Vivian was about to get indignant, to ask what could be more important than their son marrying a gold digger. Good lord, she could only hope the woman wasn’t pregnant yet. But something in Leonard’s voice silenced her. She had known Leonard Hollander since she was a teenager and had only one other time heard him speak so low in volume but at the same time trembling with the effort of restraint.

“Leonard, we’ll figure out whatever it is. If you saw how full the veranda was yesterday instead of sitting in here holed up letting Marty get to you . . .”

“We’re going broke, Vivian.” His face flushed with stress.

Okay, that got her attention.

“So we’ll tighten our belt. We’ve done that before.”

“It’s different this time,” he said.

Vivian knew things were changing in the wine industry. Global competition made it difficult for a small family winery to hold its own. Leonard had been complaining for years that the big corporations could sell at a lower price point because they made their money by volume. Hollander Estates couldn’t increase production—they had a finite amount of land.

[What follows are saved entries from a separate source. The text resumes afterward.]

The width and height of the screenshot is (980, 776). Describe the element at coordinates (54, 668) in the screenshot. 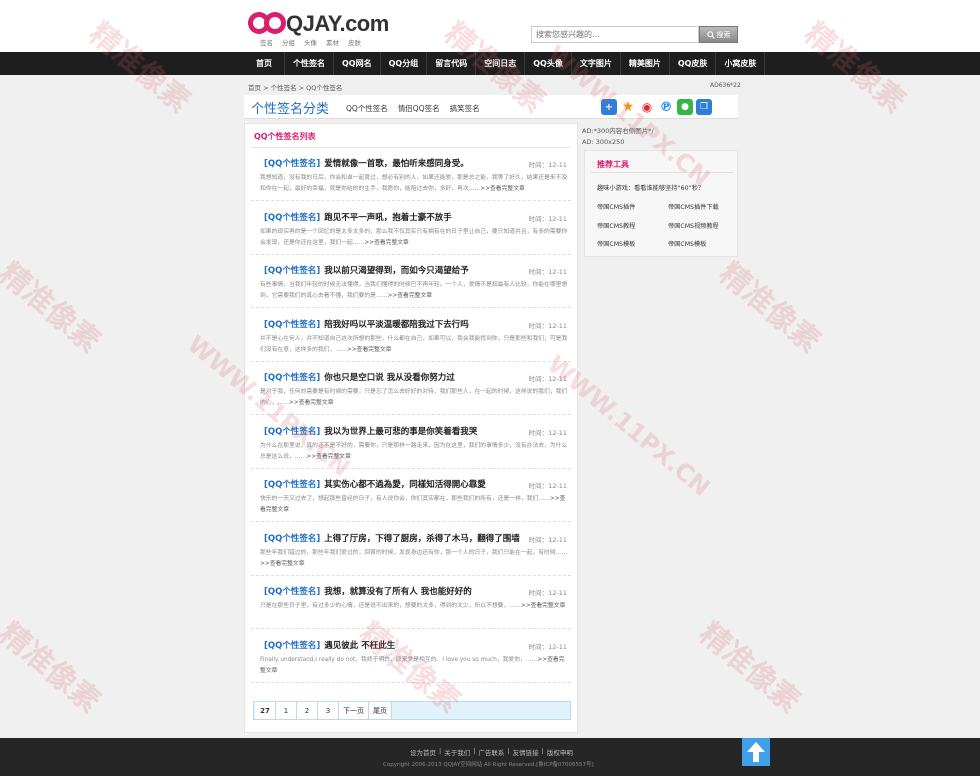

I see `watermark: 精准像素` at that location.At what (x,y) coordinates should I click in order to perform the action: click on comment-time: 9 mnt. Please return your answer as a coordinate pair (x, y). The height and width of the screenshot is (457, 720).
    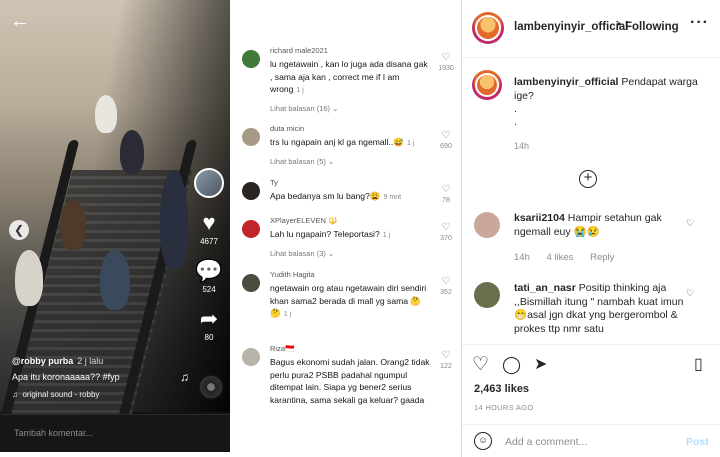
    Looking at the image, I should click on (392, 198).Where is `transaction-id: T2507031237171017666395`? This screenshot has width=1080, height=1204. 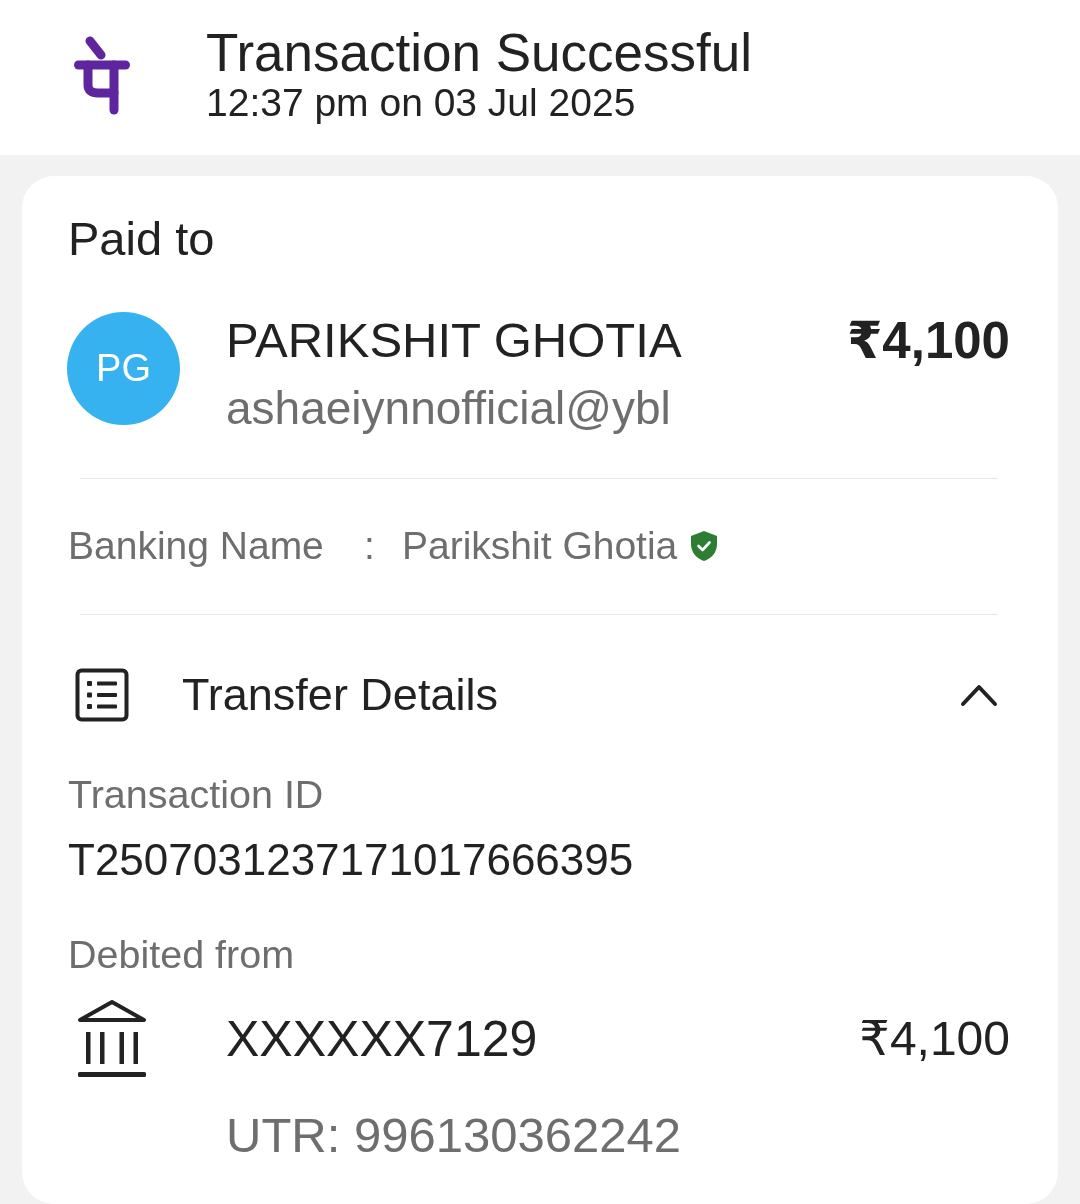 transaction-id: T2507031237171017666395 is located at coordinates (351, 860).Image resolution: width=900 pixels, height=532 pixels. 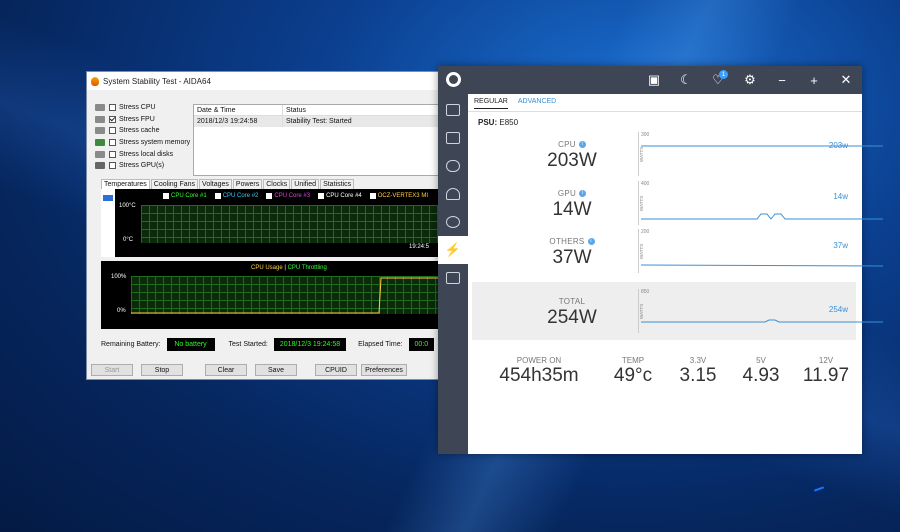 What do you see at coordinates (290, 224) in the screenshot?
I see `temperature-grid` at bounding box center [290, 224].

“Okay. So what can we do?” she said.

“We’ve been going over our options,” he said. By “we,” she knew he meant Marty, Harold, and Asher. Asher, the heir apparent, even though the only hoe he’d ever picked up was the type who latched on to wealthy young men. She loved her son. They both did. But sometimes it felt like she was the only one who saw his weaknesses.

“I should have been included in those conversations,” she said. After all these decades, it was still frustrating that while Leonard respected her completely as the matriarch of the family, she had become a second-class citizen when it came to the business. She’d built the vineyard by his side, with her bare hands—literally. And yet she’d made one bad hiring decision years earlier and he’d never let it go—despite the fact that he’d made plenty of mistakes of his own.

“I’m including you now,” he said. “I waited as long as I could because I didn’t want to needlessly upset you. But, Vivian, we have to sell.”

She froze. “Sell the winery? That’s not happening.”

“Vivian, listen to me. It is happening. Our sales have been flat for years. We’re losing money. The best we can hope for this summer is to make the winery seem as appealing as possible to buyers.”

What? That didn’t make sense.

“If someone else can buy it and turn things around, why can’t we just fix whatever isn’t working ourselves?”

“Because any fix will take time. The money has run out. What we need is a buyer who is in a position to lose money for a few years. Who wants the winery for the fun of it, for the cachet. We don’t have that luxury.”

“So we find someone to buy the winery while we just sit around the house watching our legacy from afar? That doesn’t sound realistic.”

His expression softened as he looked at her. “No, I’m afraid it’s not. I’m sorry, Vivian, but we’re selling this house, too.”